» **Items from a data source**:
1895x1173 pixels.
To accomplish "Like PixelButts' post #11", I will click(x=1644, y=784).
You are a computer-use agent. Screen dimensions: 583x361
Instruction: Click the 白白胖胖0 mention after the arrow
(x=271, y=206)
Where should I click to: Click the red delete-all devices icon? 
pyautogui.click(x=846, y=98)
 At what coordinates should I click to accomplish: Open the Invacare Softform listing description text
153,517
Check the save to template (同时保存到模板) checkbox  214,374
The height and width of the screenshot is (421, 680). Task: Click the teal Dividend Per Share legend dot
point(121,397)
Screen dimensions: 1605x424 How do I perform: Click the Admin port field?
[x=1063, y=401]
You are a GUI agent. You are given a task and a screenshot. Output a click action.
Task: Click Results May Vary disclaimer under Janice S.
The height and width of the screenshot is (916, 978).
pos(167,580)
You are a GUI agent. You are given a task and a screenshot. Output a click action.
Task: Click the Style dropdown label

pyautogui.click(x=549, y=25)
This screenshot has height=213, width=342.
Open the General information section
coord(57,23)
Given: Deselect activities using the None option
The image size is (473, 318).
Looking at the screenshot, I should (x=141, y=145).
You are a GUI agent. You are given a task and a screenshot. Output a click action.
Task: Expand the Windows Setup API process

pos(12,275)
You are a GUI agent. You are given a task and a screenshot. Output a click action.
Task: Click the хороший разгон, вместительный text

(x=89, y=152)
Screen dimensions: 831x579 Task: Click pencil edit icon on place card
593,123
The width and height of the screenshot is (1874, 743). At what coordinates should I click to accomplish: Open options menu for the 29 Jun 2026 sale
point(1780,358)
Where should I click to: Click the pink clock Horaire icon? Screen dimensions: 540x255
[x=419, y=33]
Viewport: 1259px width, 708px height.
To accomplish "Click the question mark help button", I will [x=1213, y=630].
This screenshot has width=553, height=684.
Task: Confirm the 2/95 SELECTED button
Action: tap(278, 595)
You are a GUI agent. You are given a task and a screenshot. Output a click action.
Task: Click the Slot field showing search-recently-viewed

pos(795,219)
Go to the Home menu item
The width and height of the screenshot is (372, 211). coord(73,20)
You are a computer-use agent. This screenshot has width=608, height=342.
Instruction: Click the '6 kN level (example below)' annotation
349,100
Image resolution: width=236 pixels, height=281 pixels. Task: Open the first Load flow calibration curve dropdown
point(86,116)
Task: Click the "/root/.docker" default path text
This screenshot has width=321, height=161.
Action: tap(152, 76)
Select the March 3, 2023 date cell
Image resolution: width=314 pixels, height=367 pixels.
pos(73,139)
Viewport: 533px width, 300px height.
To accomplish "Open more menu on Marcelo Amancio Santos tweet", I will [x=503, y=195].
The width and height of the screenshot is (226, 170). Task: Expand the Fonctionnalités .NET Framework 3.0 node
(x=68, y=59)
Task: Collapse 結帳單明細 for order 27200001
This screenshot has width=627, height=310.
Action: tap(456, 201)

» **What this task involves**: Retype the entries exactly, including every line.

» **Exercise response**:
1895x1173 pixels.
To accomplish "Like PixelButts' post #11", I will click(x=1644, y=784).
You are a computer-use agent. Screen dimensions: 583x361
Instruction: Click the 白白胖胖0 mention after the arrow
(x=271, y=206)
Where should I click to: Click the red delete-all devices icon? 
pyautogui.click(x=846, y=98)
 At what coordinates should I click to accomplish: Open the Invacare Softform listing description text
153,517
Check the save to template (同时保存到模板) checkbox  214,374
The height and width of the screenshot is (421, 680). Task: Click the teal Dividend Per Share legend dot
point(121,397)
Screen dimensions: 1605x424 How do I perform: Click the Admin port field?
[x=1063, y=401]
You are a GUI agent. You are given a task and a screenshot. Output a click action.
Task: Click Results May Vary disclaimer under Janice S.
The height and width of the screenshot is (916, 978).
pos(167,580)
You are a GUI agent. You are given a task and a screenshot. Output a click action.
Task: Click the Style dropdown label

pyautogui.click(x=549, y=25)
This screenshot has height=213, width=342.
Open the General information section
coord(57,23)
Given: Deselect activities using the None option
The image size is (473, 318).
Looking at the screenshot, I should (x=141, y=145).
You are a GUI agent. You are given a task and a screenshot. Output a click action.
Task: Expand the Windows Setup API process

pos(12,275)
You are a GUI agent. You are given a task and a screenshot. Output a click action.
Task: Click the хороший разгон, вместительный text

(x=89, y=152)
Screen dimensions: 831x579 Task: Click pencil edit icon on place card
593,123
The width and height of the screenshot is (1874, 743). At what coordinates should I click to accomplish: Open options menu for the 29 Jun 2026 sale
point(1780,358)
Where should I click to: Click the pink clock Horaire icon? Screen dimensions: 540x255
[x=419, y=33]
Viewport: 1259px width, 708px height.
To accomplish "Click the question mark help button", I will [x=1213, y=630].
This screenshot has width=553, height=684.
Task: Confirm the 2/95 SELECTED button
Action: tap(278, 595)
You are a GUI agent. You are given a task and a screenshot. Output a click action.
Task: Click the Slot field showing search-recently-viewed

pos(795,219)
Go to the Home menu item
The width and height of the screenshot is (372, 211). coord(73,20)
You are a computer-use agent. This screenshot has width=608, height=342.
Instruction: Click the '6 kN level (example below)' annotation
349,100
Image resolution: width=236 pixels, height=281 pixels. Task: Open the first Load flow calibration curve dropdown
point(86,116)
Task: Click the "/root/.docker" default path text
This screenshot has width=321, height=161.
Action: tap(152, 76)
Select the March 3, 2023 date cell
Image resolution: width=314 pixels, height=367 pixels.
pos(73,139)
Viewport: 533px width, 300px height.
To accomplish "Open more menu on Marcelo Amancio Santos tweet", I will [x=503, y=195].
The width and height of the screenshot is (226, 170). Task: Expand the Fonctionnalités .NET Framework 3.0 node
(x=68, y=59)
Task: Collapse 結帳單明細 for order 27200001
This screenshot has width=627, height=310.
Action: tap(456, 201)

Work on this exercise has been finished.